Hard Drive failures and mitigation: brochure, theory, practice

I was asked to explain drive failures and mitigation efforts to some Director level and Aboves relative to our servers, after one server had issues due to a bad drive.

“How are we not monitoring for these types of failures, and how when drives are hot swappable and mirrored do we have problems?

The underlying message was clear, since a server had problems due to a disk failure, we must not be doing things right.

First, we’ll start where the skies are bright, and the sales reps smile.

The Brochure

Proper drive mirroring combined with hot-swappable drives prevents drive errors from taking down systems.

The salesman will nod and assure you that with THEIR system, you can get 100 9’s of uptime for the low low price of a large check.

The brochure is always awesome, so I won’t elaborate further.

I believe I have a unicorn promised to me in brochure-land. I hope they are feeding it while I’m here.

In Theory

Drives are paired up and use mirroring to mitigate dying drives.

We have monitoring detect the bad drives, and quickly replace drives which are identified as going bad.

In Practice

In Practice, Theory holds up a huge preponderance of the time.

We hot swap and replace bad drives quite often with few ill results.

But, and there is always a ‘but’.

Drives don’t always die in a graceful fashion. Most of the time, they go quietly into that binary-speckled good night, but sometimes we get the theater production of:

Lingering death of a drive

On most servers, the drives share the same communication bus, typically a scsi bus. Some drives die in a slow agonizing fashion, will still take some requests, but will be slow in responding, or reset the bus often.

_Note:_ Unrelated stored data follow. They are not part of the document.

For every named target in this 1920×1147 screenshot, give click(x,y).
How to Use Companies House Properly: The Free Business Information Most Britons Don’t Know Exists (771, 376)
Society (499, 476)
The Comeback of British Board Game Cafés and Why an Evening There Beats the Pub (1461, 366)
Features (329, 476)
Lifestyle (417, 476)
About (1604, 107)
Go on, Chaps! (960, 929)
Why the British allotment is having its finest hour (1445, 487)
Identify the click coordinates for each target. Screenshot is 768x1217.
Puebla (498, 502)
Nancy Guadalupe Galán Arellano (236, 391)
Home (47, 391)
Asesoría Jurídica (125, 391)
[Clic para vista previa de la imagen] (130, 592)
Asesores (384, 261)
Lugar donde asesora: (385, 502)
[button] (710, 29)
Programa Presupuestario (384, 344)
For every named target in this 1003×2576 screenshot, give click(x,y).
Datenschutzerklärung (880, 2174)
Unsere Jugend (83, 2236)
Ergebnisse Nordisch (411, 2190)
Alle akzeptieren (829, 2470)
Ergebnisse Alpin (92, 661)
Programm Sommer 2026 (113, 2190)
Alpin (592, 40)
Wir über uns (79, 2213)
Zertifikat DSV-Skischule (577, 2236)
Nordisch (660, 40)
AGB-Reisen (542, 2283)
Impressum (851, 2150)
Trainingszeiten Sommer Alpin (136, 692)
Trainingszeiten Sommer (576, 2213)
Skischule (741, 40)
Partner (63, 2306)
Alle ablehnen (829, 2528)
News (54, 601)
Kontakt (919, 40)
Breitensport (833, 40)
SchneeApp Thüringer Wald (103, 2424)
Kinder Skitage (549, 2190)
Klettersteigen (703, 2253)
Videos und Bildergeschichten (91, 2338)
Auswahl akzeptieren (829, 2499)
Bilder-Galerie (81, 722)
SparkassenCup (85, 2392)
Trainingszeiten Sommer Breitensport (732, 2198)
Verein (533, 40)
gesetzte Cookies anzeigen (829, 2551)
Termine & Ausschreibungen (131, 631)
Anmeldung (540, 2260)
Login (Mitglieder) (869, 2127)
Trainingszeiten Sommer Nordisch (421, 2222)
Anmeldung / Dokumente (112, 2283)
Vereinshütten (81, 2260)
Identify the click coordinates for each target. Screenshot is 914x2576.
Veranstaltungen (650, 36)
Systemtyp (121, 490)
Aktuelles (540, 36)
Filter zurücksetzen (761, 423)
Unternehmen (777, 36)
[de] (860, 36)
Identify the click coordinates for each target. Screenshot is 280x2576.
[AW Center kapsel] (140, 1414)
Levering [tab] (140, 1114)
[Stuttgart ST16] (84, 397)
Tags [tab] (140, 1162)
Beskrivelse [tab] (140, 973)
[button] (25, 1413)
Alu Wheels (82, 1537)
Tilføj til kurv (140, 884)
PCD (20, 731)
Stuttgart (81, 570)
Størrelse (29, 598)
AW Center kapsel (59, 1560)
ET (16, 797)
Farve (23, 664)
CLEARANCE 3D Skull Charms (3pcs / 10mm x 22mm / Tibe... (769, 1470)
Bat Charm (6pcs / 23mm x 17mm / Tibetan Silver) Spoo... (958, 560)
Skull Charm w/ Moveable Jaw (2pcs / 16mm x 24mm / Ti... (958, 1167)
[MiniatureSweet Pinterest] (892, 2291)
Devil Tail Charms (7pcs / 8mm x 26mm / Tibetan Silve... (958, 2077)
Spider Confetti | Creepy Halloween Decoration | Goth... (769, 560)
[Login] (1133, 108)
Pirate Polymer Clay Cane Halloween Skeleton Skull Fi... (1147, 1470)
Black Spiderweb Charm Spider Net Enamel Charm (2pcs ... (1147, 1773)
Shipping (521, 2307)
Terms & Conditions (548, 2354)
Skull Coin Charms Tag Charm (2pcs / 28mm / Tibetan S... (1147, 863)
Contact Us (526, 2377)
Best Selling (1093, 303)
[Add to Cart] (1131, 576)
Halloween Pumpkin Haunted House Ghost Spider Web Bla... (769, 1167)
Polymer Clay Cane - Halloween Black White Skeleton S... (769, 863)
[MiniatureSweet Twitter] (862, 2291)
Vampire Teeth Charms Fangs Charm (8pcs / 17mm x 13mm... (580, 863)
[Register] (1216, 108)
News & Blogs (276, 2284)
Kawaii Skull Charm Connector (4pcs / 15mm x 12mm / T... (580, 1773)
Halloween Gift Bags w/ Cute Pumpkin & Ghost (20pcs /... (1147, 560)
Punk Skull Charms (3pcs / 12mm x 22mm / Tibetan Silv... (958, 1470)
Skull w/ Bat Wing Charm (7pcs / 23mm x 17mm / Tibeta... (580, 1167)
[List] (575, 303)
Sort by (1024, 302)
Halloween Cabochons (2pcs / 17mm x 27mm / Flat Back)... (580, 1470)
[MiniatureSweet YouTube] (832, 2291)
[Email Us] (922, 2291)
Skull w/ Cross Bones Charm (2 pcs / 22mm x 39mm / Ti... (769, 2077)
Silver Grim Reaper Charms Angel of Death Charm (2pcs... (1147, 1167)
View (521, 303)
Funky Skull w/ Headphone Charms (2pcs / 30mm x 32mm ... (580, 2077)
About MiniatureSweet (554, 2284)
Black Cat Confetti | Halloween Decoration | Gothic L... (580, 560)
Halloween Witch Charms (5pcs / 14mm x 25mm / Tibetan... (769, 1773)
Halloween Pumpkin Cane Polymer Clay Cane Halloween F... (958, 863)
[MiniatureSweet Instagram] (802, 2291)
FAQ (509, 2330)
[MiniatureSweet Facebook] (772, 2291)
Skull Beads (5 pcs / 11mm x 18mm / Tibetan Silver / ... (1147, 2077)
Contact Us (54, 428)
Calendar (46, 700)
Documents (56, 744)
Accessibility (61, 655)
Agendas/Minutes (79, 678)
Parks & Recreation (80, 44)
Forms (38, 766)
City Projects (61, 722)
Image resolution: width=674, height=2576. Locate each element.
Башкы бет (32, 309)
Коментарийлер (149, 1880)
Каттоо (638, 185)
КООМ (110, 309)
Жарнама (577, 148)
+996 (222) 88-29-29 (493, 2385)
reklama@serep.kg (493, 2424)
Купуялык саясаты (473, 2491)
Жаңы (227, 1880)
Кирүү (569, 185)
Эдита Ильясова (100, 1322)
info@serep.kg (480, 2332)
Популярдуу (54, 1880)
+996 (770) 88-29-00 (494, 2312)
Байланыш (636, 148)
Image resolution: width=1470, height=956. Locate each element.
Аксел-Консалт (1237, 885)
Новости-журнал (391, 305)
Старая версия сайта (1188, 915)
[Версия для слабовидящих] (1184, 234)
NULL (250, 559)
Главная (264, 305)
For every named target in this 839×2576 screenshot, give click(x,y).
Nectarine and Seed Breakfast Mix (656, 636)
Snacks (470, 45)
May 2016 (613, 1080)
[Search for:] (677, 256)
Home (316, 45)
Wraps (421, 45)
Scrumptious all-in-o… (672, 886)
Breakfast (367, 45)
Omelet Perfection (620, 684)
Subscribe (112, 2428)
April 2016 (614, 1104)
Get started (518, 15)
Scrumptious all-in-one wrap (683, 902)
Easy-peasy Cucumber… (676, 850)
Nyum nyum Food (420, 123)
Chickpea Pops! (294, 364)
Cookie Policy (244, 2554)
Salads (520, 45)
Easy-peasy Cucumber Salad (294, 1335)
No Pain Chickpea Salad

Systems having this type of failure can sometimes be seen ‘glitching’. Running fine for many things, but inexplicably hanging for brief periods. Other times, there will be no glitching but a series of errors in the log files.

When properly identified, drive replacements tend to go smoothly on these systems.

Squawking shrieking death of a drive

In this case, the drive dying will foul the scsi bus, preventing the good drives sharing the bus from communicating properly.

This is the scenario we faced with our server that got director level attention.

Drive  #2 on the system was going bad and squawking on the bus so much it was causing bus resets, and preventing our properly mirrored OS drives(drives 0,1) from doing their jobs.

A removal of the bad drive #2 allowed drives 0,1 to continue their good work.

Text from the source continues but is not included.